Collected data:
[Start of section]
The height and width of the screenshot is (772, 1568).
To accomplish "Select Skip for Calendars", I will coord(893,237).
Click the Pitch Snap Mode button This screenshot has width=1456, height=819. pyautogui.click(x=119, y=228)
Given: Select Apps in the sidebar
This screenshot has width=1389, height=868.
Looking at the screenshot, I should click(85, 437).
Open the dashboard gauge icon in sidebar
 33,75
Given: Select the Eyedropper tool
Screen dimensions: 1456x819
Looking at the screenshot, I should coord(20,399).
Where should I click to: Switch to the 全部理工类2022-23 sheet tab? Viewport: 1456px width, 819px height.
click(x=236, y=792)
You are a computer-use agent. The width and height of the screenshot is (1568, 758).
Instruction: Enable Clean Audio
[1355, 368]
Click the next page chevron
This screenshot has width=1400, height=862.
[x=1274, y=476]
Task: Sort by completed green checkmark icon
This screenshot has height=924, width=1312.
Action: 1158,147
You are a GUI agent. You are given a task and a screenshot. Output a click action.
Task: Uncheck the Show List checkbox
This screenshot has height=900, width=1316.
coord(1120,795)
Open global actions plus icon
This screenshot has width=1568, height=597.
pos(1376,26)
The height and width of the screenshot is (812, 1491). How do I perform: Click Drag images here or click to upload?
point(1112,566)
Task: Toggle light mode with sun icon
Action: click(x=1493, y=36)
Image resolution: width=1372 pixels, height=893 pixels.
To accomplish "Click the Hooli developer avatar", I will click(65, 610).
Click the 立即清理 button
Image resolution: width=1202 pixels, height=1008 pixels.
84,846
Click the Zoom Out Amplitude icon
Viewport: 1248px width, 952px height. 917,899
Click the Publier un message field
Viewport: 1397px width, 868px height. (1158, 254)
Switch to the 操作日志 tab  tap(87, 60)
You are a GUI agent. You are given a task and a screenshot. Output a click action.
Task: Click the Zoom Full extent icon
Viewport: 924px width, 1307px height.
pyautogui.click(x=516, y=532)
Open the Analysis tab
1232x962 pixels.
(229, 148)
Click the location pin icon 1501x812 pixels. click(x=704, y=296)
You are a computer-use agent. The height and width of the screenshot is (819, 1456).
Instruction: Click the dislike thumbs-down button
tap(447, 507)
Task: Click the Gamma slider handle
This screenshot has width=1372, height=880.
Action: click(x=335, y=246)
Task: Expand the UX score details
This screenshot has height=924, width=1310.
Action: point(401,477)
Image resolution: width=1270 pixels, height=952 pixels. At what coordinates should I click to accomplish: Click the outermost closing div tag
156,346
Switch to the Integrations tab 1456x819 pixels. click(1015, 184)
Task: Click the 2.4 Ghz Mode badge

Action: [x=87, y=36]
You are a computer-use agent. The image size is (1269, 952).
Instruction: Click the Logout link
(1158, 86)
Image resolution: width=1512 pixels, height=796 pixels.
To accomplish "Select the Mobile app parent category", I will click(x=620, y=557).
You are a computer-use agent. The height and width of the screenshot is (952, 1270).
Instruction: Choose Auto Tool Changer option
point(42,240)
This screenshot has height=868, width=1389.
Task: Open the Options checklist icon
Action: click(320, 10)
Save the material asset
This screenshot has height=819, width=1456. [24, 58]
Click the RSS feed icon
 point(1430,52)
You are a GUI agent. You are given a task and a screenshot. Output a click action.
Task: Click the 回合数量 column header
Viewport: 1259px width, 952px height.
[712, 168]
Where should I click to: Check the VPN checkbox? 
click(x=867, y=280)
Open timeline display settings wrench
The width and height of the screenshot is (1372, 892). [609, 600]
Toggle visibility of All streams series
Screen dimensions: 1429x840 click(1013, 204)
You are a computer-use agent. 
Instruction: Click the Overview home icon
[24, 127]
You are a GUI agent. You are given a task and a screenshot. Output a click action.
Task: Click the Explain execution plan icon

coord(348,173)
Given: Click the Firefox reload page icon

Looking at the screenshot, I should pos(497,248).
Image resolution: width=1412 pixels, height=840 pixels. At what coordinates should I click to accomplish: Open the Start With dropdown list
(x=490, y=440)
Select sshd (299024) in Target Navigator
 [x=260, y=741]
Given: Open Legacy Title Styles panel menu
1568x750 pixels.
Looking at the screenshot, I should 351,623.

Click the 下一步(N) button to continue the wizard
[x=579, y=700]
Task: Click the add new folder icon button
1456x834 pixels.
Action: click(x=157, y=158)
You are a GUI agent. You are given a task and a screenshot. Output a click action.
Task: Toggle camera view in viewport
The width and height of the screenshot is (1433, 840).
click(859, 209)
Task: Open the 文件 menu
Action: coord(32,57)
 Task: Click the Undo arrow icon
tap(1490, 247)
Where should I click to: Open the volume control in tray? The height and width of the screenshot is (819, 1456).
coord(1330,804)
[End of section]
Exercise: Would you please write the entries out again in full, exactly as given?

Solution below:
The height and width of the screenshot is (772, 1568).
To accomplish "Select Skip for Calendars", I will coord(893,237).
Click the Pitch Snap Mode button This screenshot has width=1456, height=819. pyautogui.click(x=119, y=228)
Given: Select Apps in the sidebar
This screenshot has width=1389, height=868.
Looking at the screenshot, I should click(85, 437).
Open the dashboard gauge icon in sidebar
 33,75
Given: Select the Eyedropper tool
Screen dimensions: 1456x819
Looking at the screenshot, I should coord(20,399).
Where should I click to: Switch to the 全部理工类2022-23 sheet tab? Viewport: 1456px width, 819px height.
click(x=236, y=792)
You are a computer-use agent. The width and height of the screenshot is (1568, 758).
Instruction: Enable Clean Audio
[1355, 368]
Click the next page chevron
This screenshot has width=1400, height=862.
[x=1274, y=476]
Task: Sort by completed green checkmark icon
This screenshot has height=924, width=1312.
Action: 1158,147
You are a GUI agent. You are given a task and a screenshot. Output a click action.
Task: Uncheck the Show List checkbox
This screenshot has height=900, width=1316.
coord(1120,795)
Open global actions plus icon
This screenshot has width=1568, height=597.
pos(1376,26)
The height and width of the screenshot is (812, 1491). How do I perform: Click Drag images here or click to upload?
point(1112,566)
Task: Toggle light mode with sun icon
Action: click(x=1493, y=36)
Image resolution: width=1372 pixels, height=893 pixels.
To accomplish "Click the Hooli developer avatar", I will click(65, 610).
Click the 立即清理 button
Image resolution: width=1202 pixels, height=1008 pixels.
84,846
Click the Zoom Out Amplitude icon
Viewport: 1248px width, 952px height. 917,899
Click the Publier un message field
Viewport: 1397px width, 868px height. (1158, 254)
Switch to the 操作日志 tab  tap(87, 60)
You are a GUI agent. You are given a task and a screenshot. Output a click action.
Task: Click the Zoom Full extent icon
Viewport: 924px width, 1307px height.
pyautogui.click(x=516, y=532)
Open the Analysis tab
1232x962 pixels.
(229, 148)
Click the location pin icon 1501x812 pixels. click(x=704, y=296)
You are a computer-use agent. The height and width of the screenshot is (819, 1456).
Instruction: Click the dislike thumbs-down button
tap(447, 507)
Task: Click the Gamma slider handle
This screenshot has width=1372, height=880.
Action: click(x=335, y=246)
Task: Expand the UX score details
This screenshot has height=924, width=1310.
Action: point(401,477)
Image resolution: width=1270 pixels, height=952 pixels. At what coordinates should I click to accomplish: Click the outermost closing div tag
156,346
Switch to the Integrations tab 1456x819 pixels. click(1015, 184)
Task: Click the 2.4 Ghz Mode badge

Action: [x=87, y=36]
You are a computer-use agent. The image size is (1269, 952).
Instruction: Click the Logout link
(1158, 86)
Image resolution: width=1512 pixels, height=796 pixels.
To accomplish "Select the Mobile app parent category", I will click(x=620, y=557).
You are a computer-use agent. The height and width of the screenshot is (952, 1270).
Instruction: Choose Auto Tool Changer option
point(42,240)
This screenshot has height=868, width=1389.
Task: Open the Options checklist icon
Action: click(320, 10)
Save the material asset
This screenshot has height=819, width=1456. [24, 58]
Click the RSS feed icon
 point(1430,52)
You are a GUI agent. You are given a task and a screenshot. Output a click action.
Task: Click the 回合数量 column header
Viewport: 1259px width, 952px height.
[712, 168]
Where should I click to: Check the VPN checkbox? 
click(x=867, y=280)
Open timeline display settings wrench
The width and height of the screenshot is (1372, 892). [609, 600]
Toggle visibility of All streams series
Screen dimensions: 1429x840 click(1013, 204)
You are a computer-use agent. 
Instruction: Click the Overview home icon
[24, 127]
You are a GUI agent. You are given a task and a screenshot. Output a click action.
Task: Click the Explain execution plan icon

coord(348,173)
Given: Click the Firefox reload page icon

Looking at the screenshot, I should pos(497,248).
Image resolution: width=1412 pixels, height=840 pixels. At what coordinates should I click to accomplish: Open the Start With dropdown list
(x=490, y=440)
Select sshd (299024) in Target Navigator
 [x=260, y=741]
Given: Open Legacy Title Styles panel menu
1568x750 pixels.
Looking at the screenshot, I should 351,623.

Click the 下一步(N) button to continue the wizard
[x=579, y=700]
Task: Click the add new folder icon button
1456x834 pixels.
Action: click(x=157, y=158)
You are a GUI agent. You are given a task and a screenshot. Output a click action.
Task: Toggle camera view in viewport
The width and height of the screenshot is (1433, 840).
click(859, 209)
Task: Open the 文件 menu
Action: coord(32,57)
 Task: Click the Undo arrow icon
tap(1490, 247)
Where should I click to: Open the volume control in tray? The height and width of the screenshot is (819, 1456).
coord(1330,804)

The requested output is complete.